— EXCERPT PROVIDED —
June 07, 2018
On Thu, Jun 07, 2018 at 05:11:40PM -0700, Walter Bright via Digitalmars-d-announce wrote:
> On 6/7/2018 10:17 AM, H. S. Teoh wrote:
> > Exactly!!!  Git was built precisely for decentralized, distributed development.  Anyone should be (and is, if they bothered to put just a tiny amount of effort into it) able to set up a git server and send the URL to prospective collaborators.  Anyone is free to clone the git repo and redistribute that clone to anyone else.  Anyone can create new commits in a local clone and send the URL to another collaborator who can pull the commits.  It should never have become the tool to build walled gardens that inhibit this free sharing of code.
> 
> We have more on Github than just the source code. There are all the comments that go with the PRs. I have most of this archived, as they get emailed to me by Github, but not all of it and recreating all this priceless historical information into a usable form would be very burdensome.

And that is why it's a bad thing to build a walled garden around a code repo, esp. when the underlying VCS is well capable of distributed development.  If only there has been a standard protocol for communicating such associated content, such as PR comments and discussions, bugs and issues (this latter not applicable in our case, thankfully), then we could have setup an archival system to retrieve and store all of this information.  Unfortunately, AFAIK there isn't a way to do this, and so if Github for whatever reason shuts down, all of this valuable information would be lost forever.

The same problem faces us if for whatever reason we decide to move to a different VCS hosting provider in the future: the lack of a common, compatible data exchange format for PRs, comments, issues, etc., means that it will be very hard (practically impossible) to export this data and import it into the new system.  It's a mild form of vendor lock-in. Mild in the sense that we can take the code with us anytime, thanks to the way git works, but the valuable associated information like PR discussions is specific to Github and there is no easy way (if there's a way at all!) to export this data and import it elsewhere.

Source data:
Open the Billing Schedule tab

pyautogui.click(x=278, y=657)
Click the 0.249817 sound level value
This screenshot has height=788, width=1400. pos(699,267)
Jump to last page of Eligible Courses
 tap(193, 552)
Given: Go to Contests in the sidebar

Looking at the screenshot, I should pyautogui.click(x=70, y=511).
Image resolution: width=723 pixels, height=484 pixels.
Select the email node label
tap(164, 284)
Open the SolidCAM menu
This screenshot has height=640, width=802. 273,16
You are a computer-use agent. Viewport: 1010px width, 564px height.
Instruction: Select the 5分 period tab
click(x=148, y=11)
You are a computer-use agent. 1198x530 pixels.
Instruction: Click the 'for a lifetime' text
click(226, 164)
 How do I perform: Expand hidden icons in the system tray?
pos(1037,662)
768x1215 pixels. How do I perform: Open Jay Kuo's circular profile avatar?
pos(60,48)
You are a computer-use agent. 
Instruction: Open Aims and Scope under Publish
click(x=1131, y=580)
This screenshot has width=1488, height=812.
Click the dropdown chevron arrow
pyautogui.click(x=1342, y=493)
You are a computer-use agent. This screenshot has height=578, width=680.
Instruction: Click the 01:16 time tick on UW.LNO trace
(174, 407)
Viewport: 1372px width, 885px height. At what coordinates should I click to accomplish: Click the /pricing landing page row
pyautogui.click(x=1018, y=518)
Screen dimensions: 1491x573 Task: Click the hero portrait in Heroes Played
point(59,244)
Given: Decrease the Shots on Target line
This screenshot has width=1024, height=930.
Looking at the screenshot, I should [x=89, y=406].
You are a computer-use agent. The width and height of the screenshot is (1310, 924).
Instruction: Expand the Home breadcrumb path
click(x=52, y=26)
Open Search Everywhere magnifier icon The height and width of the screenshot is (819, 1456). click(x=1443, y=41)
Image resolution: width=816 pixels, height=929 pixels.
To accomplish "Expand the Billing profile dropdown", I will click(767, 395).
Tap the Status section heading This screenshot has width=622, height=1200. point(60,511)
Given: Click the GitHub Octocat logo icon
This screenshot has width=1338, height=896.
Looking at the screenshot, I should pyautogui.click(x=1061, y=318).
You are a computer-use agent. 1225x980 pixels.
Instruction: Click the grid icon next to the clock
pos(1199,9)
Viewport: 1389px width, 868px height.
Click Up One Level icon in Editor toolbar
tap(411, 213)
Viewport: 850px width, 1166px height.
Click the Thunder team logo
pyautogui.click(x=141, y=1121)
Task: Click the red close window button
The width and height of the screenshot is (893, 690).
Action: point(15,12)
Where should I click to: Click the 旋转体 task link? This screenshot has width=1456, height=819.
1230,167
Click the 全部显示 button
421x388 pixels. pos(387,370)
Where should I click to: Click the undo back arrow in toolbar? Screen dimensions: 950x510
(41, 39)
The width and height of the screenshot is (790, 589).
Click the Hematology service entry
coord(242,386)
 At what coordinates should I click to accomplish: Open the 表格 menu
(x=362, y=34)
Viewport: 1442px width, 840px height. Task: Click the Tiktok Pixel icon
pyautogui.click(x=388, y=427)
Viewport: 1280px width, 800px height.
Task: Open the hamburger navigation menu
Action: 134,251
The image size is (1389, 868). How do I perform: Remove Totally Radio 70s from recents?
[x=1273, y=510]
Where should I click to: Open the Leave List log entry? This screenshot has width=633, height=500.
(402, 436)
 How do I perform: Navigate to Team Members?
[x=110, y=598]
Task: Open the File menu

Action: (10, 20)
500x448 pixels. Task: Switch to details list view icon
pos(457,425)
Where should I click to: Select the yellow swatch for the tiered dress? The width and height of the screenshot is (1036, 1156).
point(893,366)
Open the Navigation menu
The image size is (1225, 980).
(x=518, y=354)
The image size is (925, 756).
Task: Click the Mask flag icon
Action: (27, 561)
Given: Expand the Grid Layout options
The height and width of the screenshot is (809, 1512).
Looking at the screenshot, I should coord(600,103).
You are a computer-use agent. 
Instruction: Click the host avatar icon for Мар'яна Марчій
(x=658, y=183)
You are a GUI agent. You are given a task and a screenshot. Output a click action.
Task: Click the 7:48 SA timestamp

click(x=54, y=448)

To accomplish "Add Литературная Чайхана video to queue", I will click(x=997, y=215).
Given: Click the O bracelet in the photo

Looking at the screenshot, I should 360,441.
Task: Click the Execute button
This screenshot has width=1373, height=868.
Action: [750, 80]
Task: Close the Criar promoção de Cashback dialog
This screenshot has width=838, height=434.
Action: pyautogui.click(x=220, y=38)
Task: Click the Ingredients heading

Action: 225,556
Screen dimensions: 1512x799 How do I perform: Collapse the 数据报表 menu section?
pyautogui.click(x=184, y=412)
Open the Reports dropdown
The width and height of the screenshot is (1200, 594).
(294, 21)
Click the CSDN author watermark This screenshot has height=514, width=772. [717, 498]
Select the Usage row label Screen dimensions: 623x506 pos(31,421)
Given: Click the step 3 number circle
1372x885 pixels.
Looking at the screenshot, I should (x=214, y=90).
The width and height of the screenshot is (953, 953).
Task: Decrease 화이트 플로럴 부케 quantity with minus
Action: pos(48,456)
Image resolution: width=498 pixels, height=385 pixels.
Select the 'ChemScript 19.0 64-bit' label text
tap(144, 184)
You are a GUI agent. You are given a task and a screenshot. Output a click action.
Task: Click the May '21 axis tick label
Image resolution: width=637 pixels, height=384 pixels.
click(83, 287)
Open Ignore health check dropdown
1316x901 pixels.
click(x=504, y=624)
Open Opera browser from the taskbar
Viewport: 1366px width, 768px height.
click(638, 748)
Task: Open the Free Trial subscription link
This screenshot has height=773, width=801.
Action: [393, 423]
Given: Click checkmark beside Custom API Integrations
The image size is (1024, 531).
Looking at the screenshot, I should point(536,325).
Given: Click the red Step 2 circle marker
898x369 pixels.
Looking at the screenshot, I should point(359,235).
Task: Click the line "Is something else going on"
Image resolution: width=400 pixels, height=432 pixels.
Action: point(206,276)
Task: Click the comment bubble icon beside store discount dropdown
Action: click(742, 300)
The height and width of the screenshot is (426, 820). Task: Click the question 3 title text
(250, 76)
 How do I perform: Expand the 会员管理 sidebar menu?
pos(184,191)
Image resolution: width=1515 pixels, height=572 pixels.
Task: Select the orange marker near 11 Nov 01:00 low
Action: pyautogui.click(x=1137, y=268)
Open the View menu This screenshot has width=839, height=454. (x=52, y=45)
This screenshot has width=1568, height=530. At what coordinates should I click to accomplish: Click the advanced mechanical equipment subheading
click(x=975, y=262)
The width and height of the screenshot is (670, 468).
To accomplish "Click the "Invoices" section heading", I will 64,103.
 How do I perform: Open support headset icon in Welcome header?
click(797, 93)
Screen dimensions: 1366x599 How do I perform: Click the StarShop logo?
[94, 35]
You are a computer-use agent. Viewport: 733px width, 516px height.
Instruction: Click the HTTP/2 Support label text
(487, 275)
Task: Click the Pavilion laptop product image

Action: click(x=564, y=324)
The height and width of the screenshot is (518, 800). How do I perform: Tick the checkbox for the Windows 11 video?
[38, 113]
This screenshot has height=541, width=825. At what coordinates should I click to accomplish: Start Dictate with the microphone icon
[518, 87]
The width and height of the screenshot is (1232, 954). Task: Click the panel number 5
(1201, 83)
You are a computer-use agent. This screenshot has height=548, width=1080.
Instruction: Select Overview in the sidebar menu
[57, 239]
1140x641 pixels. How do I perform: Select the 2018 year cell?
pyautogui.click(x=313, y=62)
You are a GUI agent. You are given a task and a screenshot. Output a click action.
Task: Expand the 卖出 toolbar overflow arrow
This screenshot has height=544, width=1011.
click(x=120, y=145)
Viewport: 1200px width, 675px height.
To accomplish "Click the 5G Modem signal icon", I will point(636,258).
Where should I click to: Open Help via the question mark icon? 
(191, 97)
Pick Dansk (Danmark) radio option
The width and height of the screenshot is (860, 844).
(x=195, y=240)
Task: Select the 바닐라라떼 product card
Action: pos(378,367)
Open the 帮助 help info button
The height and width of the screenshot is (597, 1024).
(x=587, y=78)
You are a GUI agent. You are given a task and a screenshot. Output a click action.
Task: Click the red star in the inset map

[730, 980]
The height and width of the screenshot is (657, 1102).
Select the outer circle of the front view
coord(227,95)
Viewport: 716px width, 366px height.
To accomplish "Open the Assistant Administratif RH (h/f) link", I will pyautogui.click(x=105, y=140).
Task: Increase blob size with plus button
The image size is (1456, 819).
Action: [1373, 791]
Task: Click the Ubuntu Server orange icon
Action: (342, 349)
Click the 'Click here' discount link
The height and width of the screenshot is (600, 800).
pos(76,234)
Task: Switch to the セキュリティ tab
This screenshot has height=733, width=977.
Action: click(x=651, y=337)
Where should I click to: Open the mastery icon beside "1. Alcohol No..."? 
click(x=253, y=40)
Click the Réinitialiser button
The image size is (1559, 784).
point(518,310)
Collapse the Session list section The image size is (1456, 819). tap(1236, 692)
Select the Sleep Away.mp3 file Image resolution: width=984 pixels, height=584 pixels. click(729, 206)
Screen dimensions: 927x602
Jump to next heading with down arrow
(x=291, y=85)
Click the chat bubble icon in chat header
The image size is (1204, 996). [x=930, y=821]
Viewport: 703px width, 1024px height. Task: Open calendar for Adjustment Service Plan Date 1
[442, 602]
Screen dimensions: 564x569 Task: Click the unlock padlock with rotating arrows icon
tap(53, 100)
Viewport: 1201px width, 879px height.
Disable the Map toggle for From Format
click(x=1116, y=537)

— TASK SET —
1 – Pull out the entries from their first line through the line containing "pos(1037,662)", both included, and repeat those lines unchanged.
2 – Continue the mailing-list discussion about Git hosting and vendor lock-in from where it stops.

— RESULTS OF THE EXERCISE —
1 –
Open the Billing Schedule tab

pyautogui.click(x=278, y=657)
Click the 0.249817 sound level value
This screenshot has height=788, width=1400. pos(699,267)
Jump to last page of Eligible Courses
 tap(193, 552)
Given: Go to Contests in the sidebar

Looking at the screenshot, I should pyautogui.click(x=70, y=511).
Image resolution: width=723 pixels, height=484 pixels.
Select the email node label
tap(164, 284)
Open the SolidCAM menu
This screenshot has height=640, width=802. 273,16
You are a computer-use agent. Viewport: 1010px width, 564px height.
Instruction: Select the 5分 period tab
click(x=148, y=11)
You are a computer-use agent. 1198x530 pixels.
Instruction: Click the 'for a lifetime' text
click(226, 164)
 How do I perform: Expand hidden icons in the system tray?
pos(1037,662)

2 –
It's 2018, and history has shown that standard, open data formats are what stands the test of time. We *could* have had a standardized interchange format for representing PR discussions, standard vendor-agnostic protocols for bug-tracking, PR merging, etc.. Yet we're still stuck in the 1998 mindset of building walled gardens that lock us into an inescapable dependence on a specific vendor.  Thankfully git allows at least the code to be free from this lock-in, but still, as you said, priceless historical information resides in data that only exists on Github, and the lack of common protocols means we're bound to Github by the fear of losing this data forever if we leave.


T

-- 
Error: Keyboard not attached. Press F1 to continue. -- Yoon Ha Lee, CONLANG
June 08, 2018
On Thursday, 7 June 2018 at 19:02:31 UTC, Russel Winder wrote:
> On Thu, 2018-06-07 at 10:17 -0700, H. S. Teoh via Digitalmars-d-announce wrote:
>> […]
>> 
>> Exactly!!!  Git was built precisely for decentralized, distributed development.  Anyone should be (and is, if they bothered to put just a tiny amount of effort into it) able to set up a git server and send the URL to prospective collaborators.  Anyone is free to clone the git repo and redistribute that clone to anyone else.  Anyone can create new commits in a local clone and send the URL to another collaborator who can pull the commits.  It should never have become the tool to build walled gardens that inhibit this free sharing of code.
>> 
>
> I think there is an interesting tension between using a DVCS as a DVCS and no central resource, and thus no mainline version, and using a DVCS in combination with a central resource.  In the latter category the central resource may just be the repository acting as the mainline, or, as with GitHub, GitLab, Launchpad, the central resource provides sharing and reviewing support.
>
> Very few organisations, except perhaps those that use Fossil, actually use DVCS as a DVCS. Everyone seems to want a public mainline version: the repository that represents the official state of the project. It seems the world is not capable of working with a DVCS system that does not even support "eventually consistent". Perhaps because of lack of trying or perhaps because the idea of the mainline version of a project is important to projects.

Well, as Jonathan says, you have to release a build eventually, and you need a mainline version that you know has all the needed commits to release from.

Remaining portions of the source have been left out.